= Source extract =
>> start

Hume-Rothery, William
Hume-Rothery, William
(b . Worcester Park, Surrey, England, 15 May 1899; d. Iffley, Oxfordshire, England, 27 September 1968)
metallurgy, chemistry.
Hume-Rothery was the son of Joseph Hume Hume-Rothery, a lawyer, and Ellen Maria Carter. Most of his childhood was spent in Cheltenham, and while he was a schoolboy attending Cheltenham College (1912–1916) he decided on a military career. Early in 1917, a few months after he had entered the Royal Military Academy, Woolwich, he suffered an attack of cerebrospinal meningitis which left him totally deaf. He was therefore discharged from the army and subsequently entered Magdalen College, Oxford, where (following the influence of his Cheltenham science master, George Ward Hedley) he read chemistry, receiving a first-class honors degree in 1922.
Graduate work at the Royal School of Mines (under Sir Harold Carpenter) at London University turned his interest to metallurgy and led to a highly original paper on intermetallic compounds, published in 1926, the year in which he received his London Ph.D. degree. Returning to Magdalen in December 1925, he stated that he proposed “to carry on research at Oxford in intermetallic compounds and problems on the borderland of metallography and chemistry.” Chemical research and the city of Oxford formed the center of his activities for the remainder of his life, although the “chemistry” in time became closer to physics.
On 28 March 1931 he married Elizabeth Alice Fea, with whose understanding help he overcame many difficulties associated with his deafness. He learned to modulate his voice, which he of course could not hear, and became an excellent lecturer. Students often served as his “ears” at large conferences, but in individual conversation his skill in lip reading, aided on occasion by his visitor’s use of a pad and pencil, made his handicap almost unnoticeable. His great zest for life, combined with his ready, often puckish, sense of humor, made it easy and pleasant to exchange ideas with him on both casual and complex topics.

>> end

= Listed entries =
>> start

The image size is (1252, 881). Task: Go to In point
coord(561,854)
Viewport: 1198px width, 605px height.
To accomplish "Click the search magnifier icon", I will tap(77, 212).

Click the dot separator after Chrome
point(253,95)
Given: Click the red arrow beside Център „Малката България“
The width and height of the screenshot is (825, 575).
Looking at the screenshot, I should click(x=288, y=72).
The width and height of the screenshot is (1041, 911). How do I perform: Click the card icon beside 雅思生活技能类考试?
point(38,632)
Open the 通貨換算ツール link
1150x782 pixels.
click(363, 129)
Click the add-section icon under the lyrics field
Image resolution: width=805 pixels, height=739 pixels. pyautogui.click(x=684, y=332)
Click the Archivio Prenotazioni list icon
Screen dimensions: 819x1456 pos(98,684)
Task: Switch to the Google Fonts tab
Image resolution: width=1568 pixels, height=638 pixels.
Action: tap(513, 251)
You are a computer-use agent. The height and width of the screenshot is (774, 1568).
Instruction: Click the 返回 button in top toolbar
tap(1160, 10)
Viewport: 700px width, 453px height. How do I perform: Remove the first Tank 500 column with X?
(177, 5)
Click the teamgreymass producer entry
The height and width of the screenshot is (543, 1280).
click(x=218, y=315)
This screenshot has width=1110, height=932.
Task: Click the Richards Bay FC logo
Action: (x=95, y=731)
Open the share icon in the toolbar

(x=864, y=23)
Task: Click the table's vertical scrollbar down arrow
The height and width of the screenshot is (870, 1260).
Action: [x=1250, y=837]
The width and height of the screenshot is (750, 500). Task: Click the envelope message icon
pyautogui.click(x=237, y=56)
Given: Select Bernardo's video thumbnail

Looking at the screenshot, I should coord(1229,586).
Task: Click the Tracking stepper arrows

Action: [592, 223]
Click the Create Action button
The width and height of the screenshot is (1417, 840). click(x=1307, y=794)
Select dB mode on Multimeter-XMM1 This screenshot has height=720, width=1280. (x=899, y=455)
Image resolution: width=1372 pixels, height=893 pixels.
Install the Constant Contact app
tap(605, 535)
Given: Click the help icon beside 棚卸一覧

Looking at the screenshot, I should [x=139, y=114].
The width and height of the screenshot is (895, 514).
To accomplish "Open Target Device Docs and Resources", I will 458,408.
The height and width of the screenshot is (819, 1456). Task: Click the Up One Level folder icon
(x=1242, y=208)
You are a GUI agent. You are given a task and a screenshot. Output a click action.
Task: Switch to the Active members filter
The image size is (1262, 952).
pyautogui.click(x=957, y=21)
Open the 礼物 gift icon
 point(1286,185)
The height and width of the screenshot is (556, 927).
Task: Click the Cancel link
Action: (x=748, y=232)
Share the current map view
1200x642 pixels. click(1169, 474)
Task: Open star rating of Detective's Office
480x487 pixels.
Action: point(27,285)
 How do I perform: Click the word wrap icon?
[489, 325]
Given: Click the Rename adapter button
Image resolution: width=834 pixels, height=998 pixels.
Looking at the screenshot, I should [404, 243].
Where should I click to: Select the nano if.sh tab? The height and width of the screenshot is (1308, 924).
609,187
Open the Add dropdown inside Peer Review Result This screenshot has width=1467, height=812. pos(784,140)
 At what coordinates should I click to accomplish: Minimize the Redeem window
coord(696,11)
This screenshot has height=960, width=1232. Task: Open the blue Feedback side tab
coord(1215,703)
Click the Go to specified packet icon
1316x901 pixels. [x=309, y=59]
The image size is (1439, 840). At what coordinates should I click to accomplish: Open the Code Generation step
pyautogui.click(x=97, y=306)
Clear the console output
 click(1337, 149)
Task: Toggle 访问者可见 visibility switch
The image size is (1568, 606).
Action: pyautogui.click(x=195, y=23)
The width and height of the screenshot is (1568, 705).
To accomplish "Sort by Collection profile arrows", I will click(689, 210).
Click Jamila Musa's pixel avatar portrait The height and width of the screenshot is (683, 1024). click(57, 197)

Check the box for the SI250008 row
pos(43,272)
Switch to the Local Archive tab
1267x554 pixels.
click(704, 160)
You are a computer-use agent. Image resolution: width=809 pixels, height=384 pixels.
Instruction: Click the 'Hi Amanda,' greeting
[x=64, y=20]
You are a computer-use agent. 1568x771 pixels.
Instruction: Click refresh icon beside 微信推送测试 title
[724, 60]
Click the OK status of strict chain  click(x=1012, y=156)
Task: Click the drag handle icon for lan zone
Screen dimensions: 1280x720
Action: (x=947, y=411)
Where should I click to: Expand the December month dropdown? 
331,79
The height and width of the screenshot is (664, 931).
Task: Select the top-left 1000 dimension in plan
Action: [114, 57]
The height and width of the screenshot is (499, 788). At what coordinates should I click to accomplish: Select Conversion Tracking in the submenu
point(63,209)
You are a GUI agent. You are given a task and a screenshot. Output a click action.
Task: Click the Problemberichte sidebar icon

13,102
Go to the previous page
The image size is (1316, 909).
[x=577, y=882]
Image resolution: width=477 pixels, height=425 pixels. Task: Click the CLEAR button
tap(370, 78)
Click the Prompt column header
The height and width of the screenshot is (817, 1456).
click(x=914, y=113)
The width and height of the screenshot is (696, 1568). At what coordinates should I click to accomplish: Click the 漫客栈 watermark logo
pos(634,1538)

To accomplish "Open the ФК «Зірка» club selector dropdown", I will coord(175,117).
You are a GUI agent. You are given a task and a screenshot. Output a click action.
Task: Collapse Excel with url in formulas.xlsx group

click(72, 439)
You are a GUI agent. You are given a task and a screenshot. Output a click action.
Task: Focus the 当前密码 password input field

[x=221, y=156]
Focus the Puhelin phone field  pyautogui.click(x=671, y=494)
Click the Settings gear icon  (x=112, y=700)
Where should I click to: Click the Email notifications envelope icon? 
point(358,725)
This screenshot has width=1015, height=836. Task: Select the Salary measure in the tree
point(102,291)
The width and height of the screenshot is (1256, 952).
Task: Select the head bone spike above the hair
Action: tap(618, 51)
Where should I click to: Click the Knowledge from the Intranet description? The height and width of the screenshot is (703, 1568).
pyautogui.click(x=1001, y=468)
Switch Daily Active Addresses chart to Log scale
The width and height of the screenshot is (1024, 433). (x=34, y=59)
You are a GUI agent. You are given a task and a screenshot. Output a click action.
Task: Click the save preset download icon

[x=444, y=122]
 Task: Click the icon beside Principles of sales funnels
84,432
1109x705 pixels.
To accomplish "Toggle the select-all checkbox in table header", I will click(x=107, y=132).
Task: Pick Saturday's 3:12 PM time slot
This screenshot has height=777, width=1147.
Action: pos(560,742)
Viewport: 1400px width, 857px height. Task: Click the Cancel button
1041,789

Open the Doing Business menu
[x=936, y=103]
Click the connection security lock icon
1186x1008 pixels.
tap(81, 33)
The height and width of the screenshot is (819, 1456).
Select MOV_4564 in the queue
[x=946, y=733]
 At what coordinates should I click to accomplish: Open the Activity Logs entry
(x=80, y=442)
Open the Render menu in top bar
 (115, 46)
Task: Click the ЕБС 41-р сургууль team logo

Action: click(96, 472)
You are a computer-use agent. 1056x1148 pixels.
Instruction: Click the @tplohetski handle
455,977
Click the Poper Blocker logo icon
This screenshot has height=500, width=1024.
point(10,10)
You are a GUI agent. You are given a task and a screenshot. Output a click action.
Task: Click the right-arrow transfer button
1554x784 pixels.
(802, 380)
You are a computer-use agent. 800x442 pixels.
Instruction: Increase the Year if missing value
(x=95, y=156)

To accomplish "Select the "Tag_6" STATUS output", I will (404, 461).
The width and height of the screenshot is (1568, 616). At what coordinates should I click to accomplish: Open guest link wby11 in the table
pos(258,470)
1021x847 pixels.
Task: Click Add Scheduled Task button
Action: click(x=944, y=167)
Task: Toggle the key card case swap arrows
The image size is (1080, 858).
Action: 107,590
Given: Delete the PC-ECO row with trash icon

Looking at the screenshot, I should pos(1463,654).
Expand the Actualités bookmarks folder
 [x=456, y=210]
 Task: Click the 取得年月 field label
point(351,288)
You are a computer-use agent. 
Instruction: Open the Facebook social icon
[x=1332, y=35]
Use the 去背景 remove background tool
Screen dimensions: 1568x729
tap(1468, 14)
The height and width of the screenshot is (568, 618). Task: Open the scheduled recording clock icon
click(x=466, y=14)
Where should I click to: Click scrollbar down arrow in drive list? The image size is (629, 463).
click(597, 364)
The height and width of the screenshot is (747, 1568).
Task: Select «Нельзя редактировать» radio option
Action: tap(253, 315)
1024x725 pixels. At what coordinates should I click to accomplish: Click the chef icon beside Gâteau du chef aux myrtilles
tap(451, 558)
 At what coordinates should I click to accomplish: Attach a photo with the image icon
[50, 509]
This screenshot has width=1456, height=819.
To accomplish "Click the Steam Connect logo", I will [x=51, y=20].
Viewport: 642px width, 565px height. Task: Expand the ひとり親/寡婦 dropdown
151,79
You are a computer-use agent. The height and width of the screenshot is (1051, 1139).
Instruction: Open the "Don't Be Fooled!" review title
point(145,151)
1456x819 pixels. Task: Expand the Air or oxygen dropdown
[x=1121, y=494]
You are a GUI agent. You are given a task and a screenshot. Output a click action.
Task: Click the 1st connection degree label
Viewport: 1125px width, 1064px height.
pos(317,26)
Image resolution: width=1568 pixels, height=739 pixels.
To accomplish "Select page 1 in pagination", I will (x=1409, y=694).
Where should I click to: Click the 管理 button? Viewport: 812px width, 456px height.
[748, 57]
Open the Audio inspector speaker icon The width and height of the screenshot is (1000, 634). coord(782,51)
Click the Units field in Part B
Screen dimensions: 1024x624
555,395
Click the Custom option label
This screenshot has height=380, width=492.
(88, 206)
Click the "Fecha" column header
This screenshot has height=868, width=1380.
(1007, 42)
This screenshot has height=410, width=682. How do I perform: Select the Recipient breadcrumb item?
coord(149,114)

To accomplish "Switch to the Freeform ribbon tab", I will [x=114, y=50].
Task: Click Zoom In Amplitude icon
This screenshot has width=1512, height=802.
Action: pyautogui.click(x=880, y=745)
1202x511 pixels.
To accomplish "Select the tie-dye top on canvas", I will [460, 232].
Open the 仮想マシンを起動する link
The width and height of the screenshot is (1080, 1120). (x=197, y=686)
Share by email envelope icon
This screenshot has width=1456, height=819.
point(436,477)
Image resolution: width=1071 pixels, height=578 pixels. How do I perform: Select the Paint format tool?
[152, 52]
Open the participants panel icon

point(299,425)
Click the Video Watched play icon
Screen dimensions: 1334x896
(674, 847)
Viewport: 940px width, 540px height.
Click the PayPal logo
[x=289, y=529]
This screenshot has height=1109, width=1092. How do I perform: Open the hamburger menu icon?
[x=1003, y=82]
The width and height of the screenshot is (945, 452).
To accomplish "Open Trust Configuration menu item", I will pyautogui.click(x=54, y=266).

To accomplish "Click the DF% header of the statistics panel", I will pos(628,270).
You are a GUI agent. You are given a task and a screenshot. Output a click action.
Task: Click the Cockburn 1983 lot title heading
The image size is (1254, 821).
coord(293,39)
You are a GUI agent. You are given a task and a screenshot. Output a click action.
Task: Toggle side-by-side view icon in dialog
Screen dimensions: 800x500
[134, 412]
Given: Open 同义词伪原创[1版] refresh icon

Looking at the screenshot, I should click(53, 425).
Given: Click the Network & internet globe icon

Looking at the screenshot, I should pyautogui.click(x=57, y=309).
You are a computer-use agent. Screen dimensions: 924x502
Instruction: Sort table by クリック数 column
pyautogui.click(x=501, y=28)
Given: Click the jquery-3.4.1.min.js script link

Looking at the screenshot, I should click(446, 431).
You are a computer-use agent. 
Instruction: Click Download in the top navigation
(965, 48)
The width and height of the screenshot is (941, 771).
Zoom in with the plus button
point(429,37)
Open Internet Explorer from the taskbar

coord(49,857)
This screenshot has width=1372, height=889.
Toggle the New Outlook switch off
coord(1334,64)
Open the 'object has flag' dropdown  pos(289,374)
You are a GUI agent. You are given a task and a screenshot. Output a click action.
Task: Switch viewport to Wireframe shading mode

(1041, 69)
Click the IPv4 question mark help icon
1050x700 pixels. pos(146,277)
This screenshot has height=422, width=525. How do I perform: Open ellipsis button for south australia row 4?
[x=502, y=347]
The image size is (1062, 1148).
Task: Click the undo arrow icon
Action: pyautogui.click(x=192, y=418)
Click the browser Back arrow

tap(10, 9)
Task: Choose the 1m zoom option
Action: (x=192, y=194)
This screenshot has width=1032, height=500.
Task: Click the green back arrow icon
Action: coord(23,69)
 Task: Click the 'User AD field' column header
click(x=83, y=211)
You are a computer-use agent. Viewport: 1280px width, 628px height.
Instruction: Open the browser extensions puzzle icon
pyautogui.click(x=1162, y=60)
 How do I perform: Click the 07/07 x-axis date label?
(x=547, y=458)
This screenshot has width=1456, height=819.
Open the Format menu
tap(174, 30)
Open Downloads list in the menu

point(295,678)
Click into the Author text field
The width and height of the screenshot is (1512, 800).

>> end

= What is needed =
Copy everything in the biographical entry on Hume-Rothery from "metallurgy, chemistry." down to "degree in 1922.", substituting "pupil" for "schoolboy".

= Completed exercise =
metallurgy, chemistry.
Hume-Rothery was the son of Joseph Hume Hume-Rothery, a lawyer, and Ellen Maria Carter. Most of his childhood was spent in Cheltenham, and while he was a pupil attending Cheltenham College (1912–1916) he decided on a military career. Early in 1917, a few months after he had entered the Royal Military Academy, Woolwich, he suffered an attack of cerebrospinal meningitis which left him totally deaf. He was therefore discharged from the army and subsequently entered Magdalen College, Oxford, where (following the influence of his Cheltenham science master, George Ward Hedley) he read chemistry, receiving a first-class honors degree in 1922.